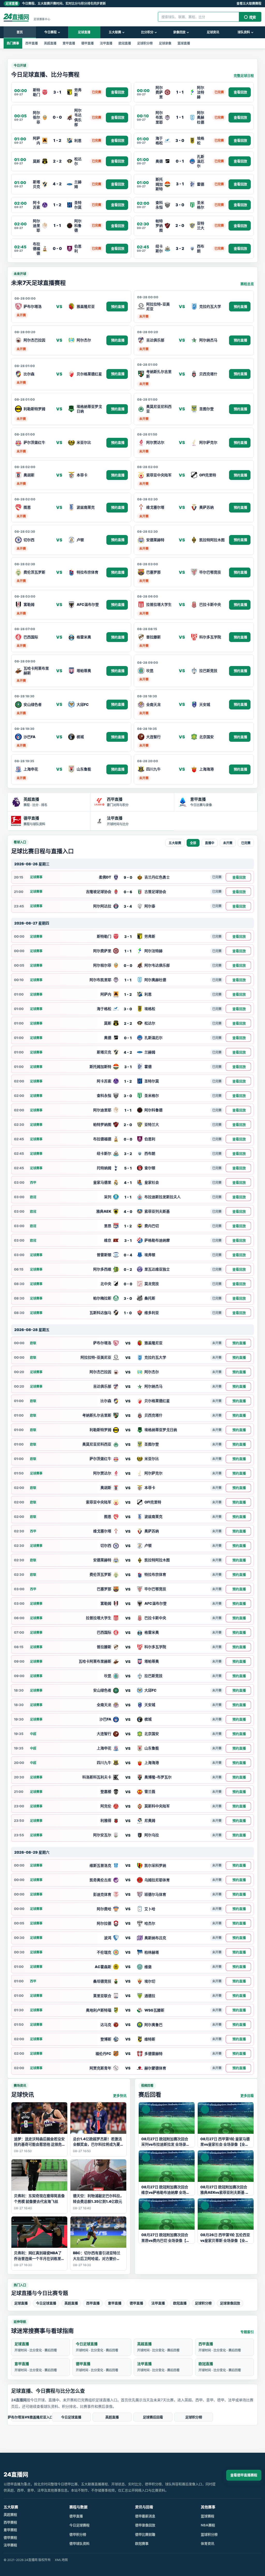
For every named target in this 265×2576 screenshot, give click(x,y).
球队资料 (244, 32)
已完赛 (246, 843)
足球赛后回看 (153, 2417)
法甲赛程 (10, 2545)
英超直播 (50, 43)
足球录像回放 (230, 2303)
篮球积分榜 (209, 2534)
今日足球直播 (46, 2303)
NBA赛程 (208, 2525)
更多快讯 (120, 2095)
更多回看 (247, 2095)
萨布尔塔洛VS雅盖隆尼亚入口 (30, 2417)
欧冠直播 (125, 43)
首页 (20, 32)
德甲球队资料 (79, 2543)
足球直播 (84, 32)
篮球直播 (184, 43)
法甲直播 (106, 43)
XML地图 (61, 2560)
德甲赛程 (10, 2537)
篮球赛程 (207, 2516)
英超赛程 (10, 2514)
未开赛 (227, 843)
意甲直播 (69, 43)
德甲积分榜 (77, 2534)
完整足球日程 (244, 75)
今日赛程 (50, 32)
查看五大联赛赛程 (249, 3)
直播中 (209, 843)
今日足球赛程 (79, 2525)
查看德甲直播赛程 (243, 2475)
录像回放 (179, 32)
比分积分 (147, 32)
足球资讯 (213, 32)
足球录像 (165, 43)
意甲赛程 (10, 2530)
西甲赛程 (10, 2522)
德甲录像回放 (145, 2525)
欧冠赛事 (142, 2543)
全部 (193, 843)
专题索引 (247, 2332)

### WORK REQUIRED
Transcribe everything above exactly. Do not include the pictures.

### EXERCISE ANSWER
For every named target in this 265×2576 screenshot, give click(x,y).
球队资料 (244, 32)
已完赛 (246, 843)
足球赛后回看 (153, 2417)
法甲赛程 (10, 2545)
英超直播 (50, 43)
足球录像回放 (230, 2303)
篮球积分榜 (209, 2534)
今日足球直播 (46, 2303)
NBA赛程 (208, 2525)
更多快讯 (120, 2095)
更多回看 (247, 2095)
萨布尔塔洛VS雅盖隆尼亚入口 (30, 2417)
欧冠直播 (125, 43)
首页 (20, 32)
德甲球队资料 (79, 2543)
足球直播 (84, 32)
篮球直播 (184, 43)
法甲直播 (106, 43)
XML地图 (61, 2560)
德甲赛程 (10, 2537)
篮球赛程 (207, 2516)
英超赛程 (10, 2514)
未开赛 (227, 843)
意甲直播 (69, 43)
德甲积分榜 (77, 2534)
完整足球日程 (244, 75)
今日赛程 (50, 32)
查看五大联赛赛程 (249, 3)
直播中 (209, 843)
今日足球赛程 (79, 2525)
查看德甲直播赛程 (243, 2475)
录像回放 (179, 32)
比分积分 (147, 32)
足球资讯 (213, 32)
足球录像 (165, 43)
意甲赛程 (10, 2530)
西甲赛程 (10, 2522)
德甲录像回放 (145, 2525)
欧冠赛事 (142, 2543)
全部 (193, 843)
专题索引 (247, 2332)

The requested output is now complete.